* PASSAGE SHOWN
Parents also complained about the lack of textbooks in Ukrainian: despite the fact that there were textbooks published in Ukraine, the library refused to give them to students, citing a ban by the "administration"; as a result, students in Ukrainian classes were taught with textbooks in Russian, despite assurances from Russian and Crimean education officials that textbooks in Ukrainian were being prepared for Ukrainian schools and classes in Crimea, which would be approved by the Russian Ministry of Education. At that time, the basis was being laid for statements by Crimean journalists that Crimeans had declared a boycott of the Ukrainian language and were writing massive refusals to learn it. 

In reality, there have been numerous cases where applications for teaching in the mother tongue or learning it were not accepted, ignored or disappeared. The lack of response or even open opposition to learning or teaching in Ukrainian was aimed at disorienting parents and children, as well as preventing them from exercising their right to education in their native language. There were reports that students of the former Ukrainian gymnasium were forbidden to bring textbooks in Ukrainian to school and were constantly threatened with the disbandment of Ukrainian classes.

At the end of 2015, Goncharova assured that "the Ukrainian language and culture will not disappear in Crimea, because there are many representatives of this people in Crimea." However, during a meeting with journalists on December 25, 2015, she explained the eradication of the Ukrainian language from the Crimean educational process by saying that "it's just a period of time" and promised that it would pass. Goncharova also stated that Ukrainian should not be imposed as a language of instruction at school, lest it backfire:

"We cannot associate language with politics, but we also should not break the established stereotype of behavior at the peak of tension, when Crimea is experiencing a lot of trouble from representatives of the neighboring state (as Ukraine was called in Crimea in 2015)."

* GIVEN ENTRIES
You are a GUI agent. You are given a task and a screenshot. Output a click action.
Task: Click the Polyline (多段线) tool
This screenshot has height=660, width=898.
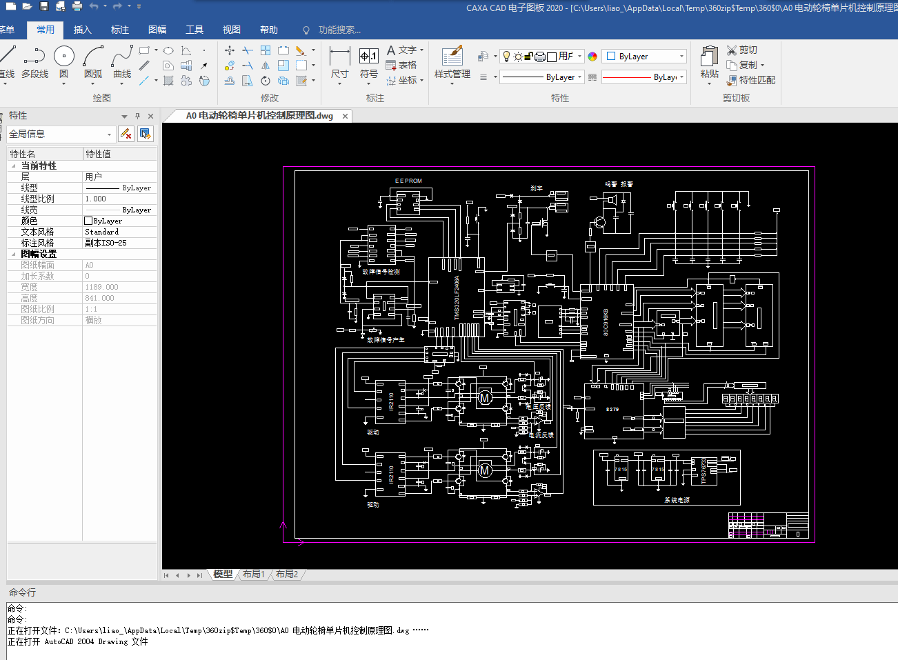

--

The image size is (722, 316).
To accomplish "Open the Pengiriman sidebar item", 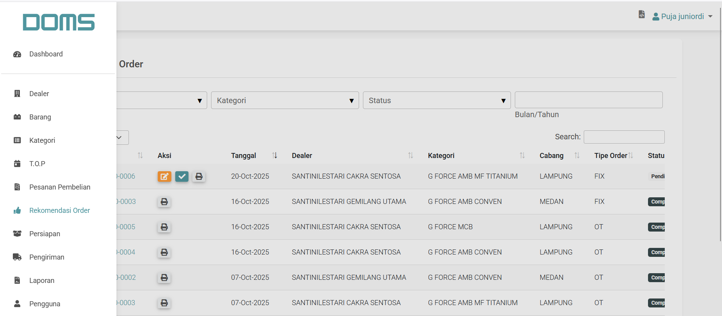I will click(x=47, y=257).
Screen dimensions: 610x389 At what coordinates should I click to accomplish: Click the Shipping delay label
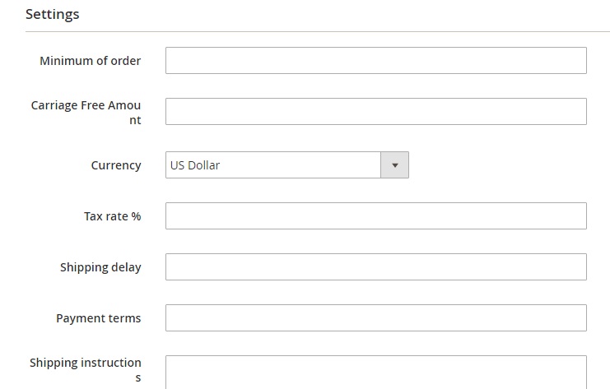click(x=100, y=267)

---

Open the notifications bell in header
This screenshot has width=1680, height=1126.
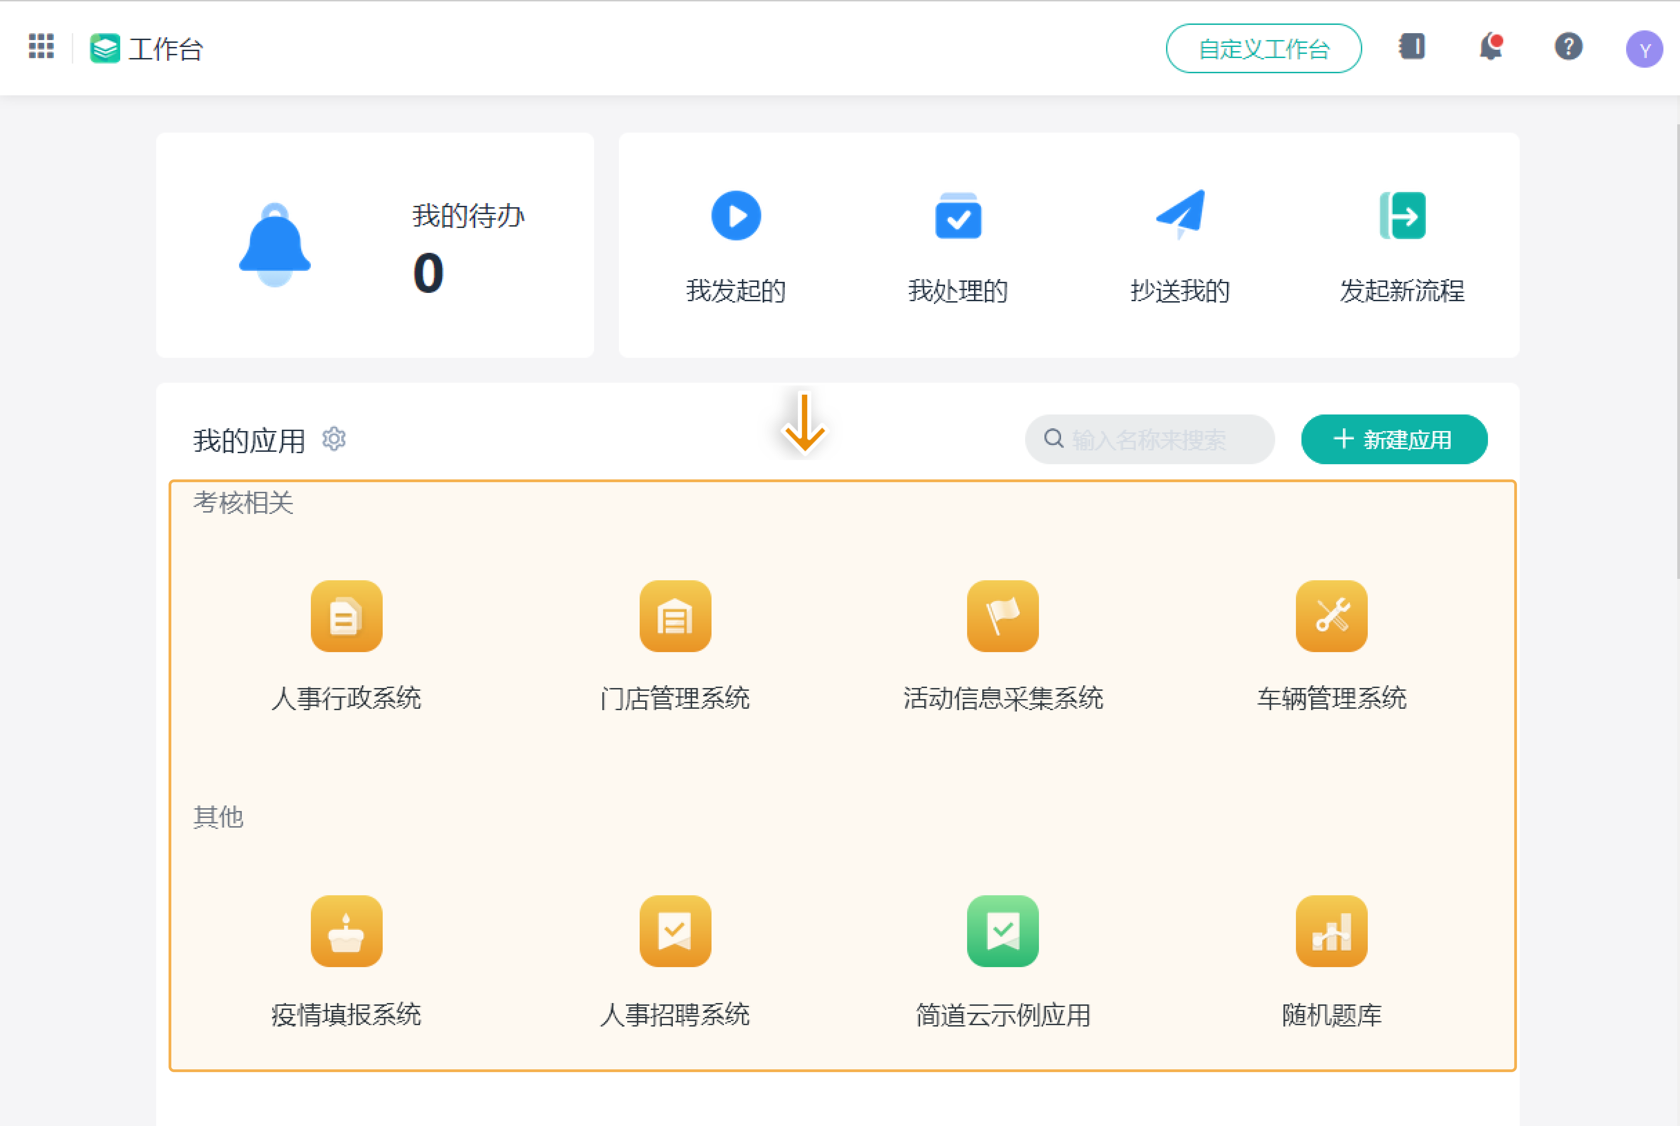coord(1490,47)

* TO BE DONE
A) Print, word for word, the part of the passage on Ukrainian-language schooling in Crimea that opens with the words containing "In reality, there" and closes with "of Ukrainian classes.".
B) Proceed with the passage on Ukrainian-language schooling in Crimea, writing on from the point where it stops.

* EXERCISE ANSWERS
A)
In reality, there have been numerous cases where applications for teaching in the mother tongue or learning it were not accepted, ignored or disappeared. The lack of response or even open opposition to learning or teaching in Ukrainian was aimed at disorienting parents and children, as well as preventing them from exercising their right to education in their native language. There were reports that students of the former Ukrainian gymnasium were forbidden to bring textbooks in Ukrainian to school and were constantly threatened with the disbandment of Ukrainian classes.

B)
 According to her, some Ukrainian language teachers were retrained and retrained to teach other school subjects, but there were also those who did not want to change their profession: they worked in an after-school program, were involved in extracurricular activities, and taught elective classes. Accordingly, with this short remark, the Crimean "official" made it clear that the "state" Ukrainian language was relegated to the margins of educational institutions on the peninsula.

Caption under the photo: Traitor Natalia Goncharova with traitor Vladimir Konstantinov

On January 14, 2016, at a press conference at the Ukrinform agency, employees of the Crimean House State Enterprise and the SPHERA Research Center presented the results of a comprehensive sociological study "Cultural Environment and Situation in Crimea" conducted in December 2015.

According to Oleksandr Shulga, PhD in sociology and head of the SPHERA Research Center, the Crimean "authorities" deprived children of the opportunity to learn Ukrainian in several stages:

"At the first stage, the Ukrainian language was removed from the compulsory school curriculum to the category of optional subjects. At the second stage, at least 8 applications were required to form an optional Ukrainian language class. At the third stage, "educational work" was conducted with parents so that they would not write such applications, and the class was not actually enrolled. Respondents also mentioned intimidation and advice not to write such applications. At the fourth stage, the teachers who specialized in the Ukrainian language were already being forced out, as they were no longer needed. They were offered two options: to re-profile to another subject or to leave."

The situation in higher education is equally sad, with no state order for Ukrainian language teacher training.

On July 18, 2016, the coordinator of the Ukrainian Cultural Center in Crimea initiative, Leonid Kuzmin, was summoned to the "FSB Department" in Simferopol for interrogation, which lasted 1.5 hours, after which the activist was taken under a non-disclosure agreement. On the same day, Kuzmin submitted a request to the "Minister of Education" of Crimea Natalia Goncharova to obtain statistical data on classes and electives with Ukrainian language study in Crimean schools and students studying in Ukrainian.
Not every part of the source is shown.